(Element and text position data)
■ ■ ■ ■ ■ ■ ■
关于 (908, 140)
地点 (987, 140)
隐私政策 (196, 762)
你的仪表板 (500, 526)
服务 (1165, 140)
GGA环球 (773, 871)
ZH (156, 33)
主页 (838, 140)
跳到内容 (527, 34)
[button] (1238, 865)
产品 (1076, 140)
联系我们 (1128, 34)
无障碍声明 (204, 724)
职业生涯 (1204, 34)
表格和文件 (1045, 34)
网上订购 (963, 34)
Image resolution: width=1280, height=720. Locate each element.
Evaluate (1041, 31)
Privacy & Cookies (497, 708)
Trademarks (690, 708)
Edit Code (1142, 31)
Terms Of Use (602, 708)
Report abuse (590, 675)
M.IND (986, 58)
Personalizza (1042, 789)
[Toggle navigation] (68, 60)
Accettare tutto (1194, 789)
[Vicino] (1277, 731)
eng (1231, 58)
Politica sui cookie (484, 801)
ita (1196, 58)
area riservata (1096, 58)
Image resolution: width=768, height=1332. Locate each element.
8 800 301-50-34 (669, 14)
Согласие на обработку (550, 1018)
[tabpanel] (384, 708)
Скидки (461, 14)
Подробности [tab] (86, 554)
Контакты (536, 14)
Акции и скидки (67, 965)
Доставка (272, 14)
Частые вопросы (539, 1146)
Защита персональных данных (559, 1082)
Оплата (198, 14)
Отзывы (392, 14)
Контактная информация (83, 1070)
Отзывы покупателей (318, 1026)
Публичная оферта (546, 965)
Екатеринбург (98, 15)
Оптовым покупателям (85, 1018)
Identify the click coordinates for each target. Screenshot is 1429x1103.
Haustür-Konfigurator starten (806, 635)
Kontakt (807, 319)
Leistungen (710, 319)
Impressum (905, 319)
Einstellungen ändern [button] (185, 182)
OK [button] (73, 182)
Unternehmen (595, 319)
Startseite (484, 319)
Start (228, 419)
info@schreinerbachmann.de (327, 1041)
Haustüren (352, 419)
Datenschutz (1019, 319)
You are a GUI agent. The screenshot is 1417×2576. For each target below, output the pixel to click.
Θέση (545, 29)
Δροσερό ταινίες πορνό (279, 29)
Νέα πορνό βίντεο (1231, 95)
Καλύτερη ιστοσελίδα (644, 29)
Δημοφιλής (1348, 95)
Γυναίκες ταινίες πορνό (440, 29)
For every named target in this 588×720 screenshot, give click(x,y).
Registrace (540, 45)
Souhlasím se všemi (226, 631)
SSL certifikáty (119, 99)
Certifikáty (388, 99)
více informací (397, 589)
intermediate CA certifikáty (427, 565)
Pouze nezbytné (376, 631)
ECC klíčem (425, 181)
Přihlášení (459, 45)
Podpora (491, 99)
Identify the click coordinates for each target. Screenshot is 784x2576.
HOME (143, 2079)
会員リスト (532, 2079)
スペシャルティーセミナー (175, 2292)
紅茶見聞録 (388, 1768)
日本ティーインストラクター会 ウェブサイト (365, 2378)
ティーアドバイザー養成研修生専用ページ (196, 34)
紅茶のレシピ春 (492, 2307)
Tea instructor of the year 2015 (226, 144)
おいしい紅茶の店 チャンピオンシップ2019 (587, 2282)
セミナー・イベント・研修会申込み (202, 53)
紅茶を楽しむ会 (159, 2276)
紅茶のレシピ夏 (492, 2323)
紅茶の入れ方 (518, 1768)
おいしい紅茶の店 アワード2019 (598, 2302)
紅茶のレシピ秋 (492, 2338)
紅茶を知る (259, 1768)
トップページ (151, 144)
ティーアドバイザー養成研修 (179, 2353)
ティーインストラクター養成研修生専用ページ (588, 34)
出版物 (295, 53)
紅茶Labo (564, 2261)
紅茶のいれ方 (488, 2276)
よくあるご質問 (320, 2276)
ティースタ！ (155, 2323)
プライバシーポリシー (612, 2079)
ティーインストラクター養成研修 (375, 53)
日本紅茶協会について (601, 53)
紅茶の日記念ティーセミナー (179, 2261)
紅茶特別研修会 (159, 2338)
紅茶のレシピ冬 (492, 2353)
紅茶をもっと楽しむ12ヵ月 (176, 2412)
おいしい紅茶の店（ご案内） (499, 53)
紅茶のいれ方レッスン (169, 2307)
■ ■ ■ ■ ■ ■ ■
_EXERCISE DETAILS_:
Can you output the entire listing above again, every line unchanged and in the same order?

_SOLUTION TO THE EXERCISE_:
关于 (908, 140)
地点 (987, 140)
隐私政策 (196, 762)
你的仪表板 (500, 526)
服务 (1165, 140)
GGA环球 (773, 871)
ZH (156, 33)
主页 (838, 140)
跳到内容 (527, 34)
[button] (1238, 865)
产品 (1076, 140)
联系我们 (1128, 34)
无障碍声明 (204, 724)
职业生涯 (1204, 34)
表格和文件 (1045, 34)
网上订购 (963, 34)
Image resolution: width=1280, height=720. Locate each element.
Evaluate (1041, 31)
Privacy & Cookies (497, 708)
Trademarks (690, 708)
Edit Code (1142, 31)
Terms Of Use (602, 708)
Report abuse (590, 675)
M.IND (986, 58)
Personalizza (1042, 789)
[Toggle navigation] (68, 60)
Accettare tutto (1194, 789)
[Vicino] (1277, 731)
eng (1231, 58)
Politica sui cookie (484, 801)
ita (1196, 58)
area riservata (1096, 58)
Image resolution: width=768, height=1332. Locate each element.
8 800 301-50-34 (669, 14)
Согласие на обработку (550, 1018)
[tabpanel] (384, 708)
Скидки (461, 14)
Подробности [tab] (86, 554)
Контакты (536, 14)
Акции и скидки (67, 965)
Доставка (272, 14)
Частые вопросы (539, 1146)
Защита персональных данных (559, 1082)
Оплата (198, 14)
Отзывы (392, 14)
Контактная информация (83, 1070)
Отзывы покупателей (318, 1026)
Публичная оферта (546, 965)
Екатеринбург (98, 15)
Оптовым покупателям (85, 1018)
Identify the click coordinates for each target. Screenshot is 1429x1103.
Haustür-Konfigurator starten (806, 635)
Kontakt (807, 319)
Leistungen (710, 319)
Impressum (905, 319)
Einstellungen ändern [button] (185, 182)
OK [button] (73, 182)
Unternehmen (595, 319)
Startseite (484, 319)
Start (228, 419)
info@schreinerbachmann.de (327, 1041)
Haustüren (352, 419)
Datenschutz (1019, 319)
You are a GUI agent. The screenshot is 1417×2576. For each target below, output the pixel to click.
Θέση (545, 29)
Δροσερό ταινίες πορνό (279, 29)
Νέα πορνό βίντεο (1231, 95)
Καλύτερη ιστοσελίδα (644, 29)
Δημοφιλής (1348, 95)
Γυναίκες ταινίες πορνό (440, 29)
For every named target in this 588×720 screenshot, give click(x,y).
Registrace (540, 45)
Souhlasím se všemi (226, 631)
SSL certifikáty (119, 99)
Certifikáty (388, 99)
více informací (397, 589)
intermediate CA certifikáty (427, 565)
Pouze nezbytné (376, 631)
ECC klíčem (425, 181)
Přihlášení (459, 45)
Podpora (491, 99)
Identify the click coordinates for each target. Screenshot is 784x2576.
HOME (143, 2079)
会員リスト (532, 2079)
スペシャルティーセミナー (175, 2292)
紅茶見聞録 (388, 1768)
日本ティーインストラクター会 ウェブサイト (365, 2378)
ティーアドバイザー養成研修生専用ページ (196, 34)
紅茶のレシピ春 (492, 2307)
Tea instructor of the year 2015 (226, 144)
おいしい紅茶の店 チャンピオンシップ2019 (587, 2282)
セミナー・イベント・研修会申込み (202, 53)
紅茶を楽しむ会 (159, 2276)
紅茶のレシピ夏 (492, 2323)
紅茶の入れ方 (518, 1768)
おいしい紅茶の店 アワード2019 (598, 2302)
紅茶のレシピ秋 (492, 2338)
紅茶を知る (259, 1768)
トップページ (151, 144)
ティーアドバイザー養成研修 (179, 2353)
ティーインストラクター養成研修生専用ページ (588, 34)
出版物 (295, 53)
紅茶Labo (564, 2261)
紅茶のいれ方 (488, 2276)
よくあるご質問 (320, 2276)
ティースタ！ (155, 2323)
プライバシーポリシー (612, 2079)
ティーインストラクター養成研修 (375, 53)
日本紅茶協会について (601, 53)
紅茶の日記念ティーセミナー (179, 2261)
紅茶特別研修会 (159, 2338)
紅茶のレシピ冬 (492, 2353)
紅茶をもっと楽しむ12ヵ月 (176, 2412)
おいしい紅茶の店（ご案内） (499, 53)
紅茶のいれ方レッスン (169, 2307)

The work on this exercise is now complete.